Most state doctors in Cyprus are on a 24-hour strike from 7:30 am on Thursday in protest against the lack of professional insurance coverage.
Pasydy union members are not taking part in the strike so emergency and other special cases will be serviced.
At the same time, the island’s Health Services Organisation (Okypy) has described the strike – by Pasyki union members only – as unnecessary.
“We consider strike actions unnecessary and not in the best interest of patients,” said Okypy spokesperson Haralambos Harilaou.
He also said that an extension of insurance coverage for professional negligence liability has been secured for all Okypy personnel, including seconded, transferred, and contracted doctors until the end of the current year.
Furthermore, he added, there has been an extension of the handling process for cases concerning professional negligence by public servants seconded to Okypyi.
When asked about potential disruptions in public hospitals, Harilaou stated, “Only Pasyki is on strike; Pasydy is not participating. Therefore, a number of doctors will be available in departments and clinics where Pasyki doctors are present to meet the needs of urgent cases. No patient will be left without proper assistance.”

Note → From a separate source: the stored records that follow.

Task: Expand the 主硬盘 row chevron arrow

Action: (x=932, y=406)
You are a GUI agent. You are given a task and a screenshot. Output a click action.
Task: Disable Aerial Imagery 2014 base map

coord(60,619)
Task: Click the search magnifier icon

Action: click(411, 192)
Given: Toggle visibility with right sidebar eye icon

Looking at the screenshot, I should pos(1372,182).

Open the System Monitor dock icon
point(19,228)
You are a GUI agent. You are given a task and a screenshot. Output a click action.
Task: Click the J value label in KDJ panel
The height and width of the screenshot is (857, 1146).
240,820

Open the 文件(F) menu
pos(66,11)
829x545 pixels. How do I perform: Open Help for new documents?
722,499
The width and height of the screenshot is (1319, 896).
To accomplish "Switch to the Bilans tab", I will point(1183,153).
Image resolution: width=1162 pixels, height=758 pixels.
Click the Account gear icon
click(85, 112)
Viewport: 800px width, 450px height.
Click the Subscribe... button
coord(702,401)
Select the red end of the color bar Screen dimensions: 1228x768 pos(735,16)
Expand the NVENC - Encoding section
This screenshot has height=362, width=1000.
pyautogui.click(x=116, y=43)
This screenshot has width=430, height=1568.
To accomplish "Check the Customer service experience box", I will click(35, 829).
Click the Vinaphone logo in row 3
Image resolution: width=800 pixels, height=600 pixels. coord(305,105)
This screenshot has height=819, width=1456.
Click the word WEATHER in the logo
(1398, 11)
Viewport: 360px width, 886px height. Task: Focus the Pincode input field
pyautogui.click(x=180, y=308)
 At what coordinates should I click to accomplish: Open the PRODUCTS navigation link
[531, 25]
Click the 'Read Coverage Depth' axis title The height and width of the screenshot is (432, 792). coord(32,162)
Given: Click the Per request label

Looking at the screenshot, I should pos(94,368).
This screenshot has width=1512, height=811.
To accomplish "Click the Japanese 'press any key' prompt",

Regarding informing patients about appointment cancellations, he mentioned that it is the responsibility of each hospital to take all necessary measures in this regard.
In response to Okypy, Pasyki President Sotiris Koumas expressed his disappointment over the position of the authorities, who as he said are not moving to resolve the issues.
“We did not expect a different approach from Okypy. It is their standard response to disregard the daily realities faced by public hospitals,” he said.
“We have exhausted all options to resolve this through negotiations, and it is disheartening and surprising that we have not received any response or engagement from anyone to resolve the matter,” he added.
Koumas further explained the demands of health professionals, saying, “According to the law, every government employee, including government doctors and public physicians, is protected by the state as their employer, as stated in the Constitution and relevant legislation regarding negligence in the performance of their duties.”
“This system was in place before the establishment of Okypy. Two days before the launch of Gesy, as a response to our demands, we received a letter from the former Minister of Health, confirming that the state remains the employer for both permanent and fixed-term contract colleagues. Subsequently, a third category of doctors was created—those with contracts with Okypy. The Gesy law stipulates that each provider must submit an insurance document,” he explained.
However, for the past four years, Okypy has failed to fulfil this requirement, he said. “Permanent and fixed-term contract doctors are covered through a guarantee provided by the Ministry of Health, as they should. For about a year now, this issue has arisen. The Law Office of the Republic has issued a statement specifying that coverage will only be provided to permanent doctors for a limited period. This means that a right we brought with us upon our transfer to Okypy is being taken away,” he added.